Task requirements
Print all the records below exactly as they stand, but leave out the pictures.

Stored items:
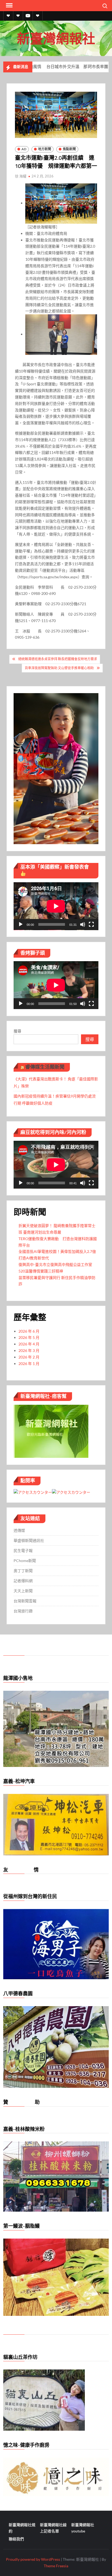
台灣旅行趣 (23, 1611)
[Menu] (8, 5)
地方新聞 (44, 149)
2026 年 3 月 (28, 1350)
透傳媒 (19, 1530)
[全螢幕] (91, 924)
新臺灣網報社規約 (22, 2528)
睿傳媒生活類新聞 (44, 1066)
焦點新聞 (69, 149)
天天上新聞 (23, 1590)
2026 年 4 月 (28, 1344)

Output of the exercise
台灣旅行趣 (23, 1611)
[Menu] (8, 5)
地方新聞 (44, 149)
2026 年 3 月 (28, 1350)
透傳媒 (19, 1530)
[全螢幕] (91, 924)
新臺灣網報社規約 (22, 2528)
睿傳媒生活類新聞 (44, 1066)
焦點新聞 (69, 149)
天天上新聞 (23, 1590)
2026 年 4 月 (28, 1344)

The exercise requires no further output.